Note: Cloned from stefan-jansen/machine-learning-for-trading
Notebook to formulate an RL problem, applying model-based and model-free methods.
Application of value and policy iteration to a toy environment that consists of a 3 x 4 grid that's depicted in the following diagram with the following features:
States: 11 states represented as two-dimensional coordinates. One field is not accessible and the top two states in the rightmost column are terminal, that is, they end the episode.
Actions: Movements on each step, that is, up, down, left, and right. The environment is randomized so that actions can have unintended outcomes. For each action, there is an 80% probability to move to the expected state, and 10% probability to move in an adjacent direction (for example, right or left instead of up or up or down instead of right).

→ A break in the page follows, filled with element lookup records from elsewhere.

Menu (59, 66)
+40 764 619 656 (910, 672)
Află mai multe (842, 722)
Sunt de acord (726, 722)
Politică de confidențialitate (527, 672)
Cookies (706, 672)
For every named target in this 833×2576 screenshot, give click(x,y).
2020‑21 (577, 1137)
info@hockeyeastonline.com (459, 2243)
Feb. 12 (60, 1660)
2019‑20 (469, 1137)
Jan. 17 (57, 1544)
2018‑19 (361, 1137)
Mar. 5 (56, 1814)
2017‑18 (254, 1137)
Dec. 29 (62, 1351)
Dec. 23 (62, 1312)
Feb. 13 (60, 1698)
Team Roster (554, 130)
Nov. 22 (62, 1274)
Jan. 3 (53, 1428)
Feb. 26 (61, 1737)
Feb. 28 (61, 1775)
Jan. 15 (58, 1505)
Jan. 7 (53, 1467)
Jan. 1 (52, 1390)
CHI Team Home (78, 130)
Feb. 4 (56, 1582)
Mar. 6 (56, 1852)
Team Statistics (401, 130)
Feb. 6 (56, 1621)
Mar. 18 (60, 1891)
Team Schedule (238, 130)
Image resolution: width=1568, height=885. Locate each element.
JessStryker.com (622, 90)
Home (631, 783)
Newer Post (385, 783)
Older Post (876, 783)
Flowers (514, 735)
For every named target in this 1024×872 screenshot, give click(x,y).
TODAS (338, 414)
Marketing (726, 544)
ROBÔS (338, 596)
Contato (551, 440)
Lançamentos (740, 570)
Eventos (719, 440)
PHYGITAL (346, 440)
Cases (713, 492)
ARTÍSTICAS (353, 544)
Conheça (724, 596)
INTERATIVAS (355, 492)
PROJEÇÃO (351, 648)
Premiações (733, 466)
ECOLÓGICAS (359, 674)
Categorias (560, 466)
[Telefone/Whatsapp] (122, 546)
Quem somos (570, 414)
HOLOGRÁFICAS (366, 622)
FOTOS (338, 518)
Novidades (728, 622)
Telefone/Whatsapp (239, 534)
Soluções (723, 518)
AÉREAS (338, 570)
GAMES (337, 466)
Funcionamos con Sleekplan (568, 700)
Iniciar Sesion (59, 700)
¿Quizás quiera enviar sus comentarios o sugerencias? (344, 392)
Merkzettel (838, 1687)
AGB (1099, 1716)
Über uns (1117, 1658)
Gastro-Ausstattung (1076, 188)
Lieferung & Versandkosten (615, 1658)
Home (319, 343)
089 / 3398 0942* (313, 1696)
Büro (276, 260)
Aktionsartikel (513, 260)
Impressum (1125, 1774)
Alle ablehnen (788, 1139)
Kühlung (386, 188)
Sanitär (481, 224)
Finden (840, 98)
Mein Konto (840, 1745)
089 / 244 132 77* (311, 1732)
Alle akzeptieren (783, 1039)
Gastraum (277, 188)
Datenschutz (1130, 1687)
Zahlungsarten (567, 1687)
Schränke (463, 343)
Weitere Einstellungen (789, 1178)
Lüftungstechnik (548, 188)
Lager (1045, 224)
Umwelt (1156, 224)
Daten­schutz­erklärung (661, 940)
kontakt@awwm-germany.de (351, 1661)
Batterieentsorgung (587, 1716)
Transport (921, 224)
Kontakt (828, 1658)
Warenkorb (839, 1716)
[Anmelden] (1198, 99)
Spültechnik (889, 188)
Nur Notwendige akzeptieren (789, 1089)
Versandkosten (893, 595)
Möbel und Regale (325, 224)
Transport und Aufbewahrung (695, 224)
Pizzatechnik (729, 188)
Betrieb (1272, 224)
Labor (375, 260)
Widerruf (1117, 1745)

Rewards: As depicted in the right-hand side panel, each state results in -.02, except for the +1/-1 rewards in the terminal states:
The right panel of the preceding GridWorld diagram shows the optimal value estimate that's produced by Value Iteration and the corresponding greedy policy. The negative rewards, combined with the uncertainty in the environment, produce an optimal policy that involves moving away from the negative terminal state.
The results are sensitive to both the rewards and the discount factor. The cost of the negative state affects the policy in the surrounding fields, and you should modify the example in the corresponding notebook to identify threshold levels that alter the optimal action selection.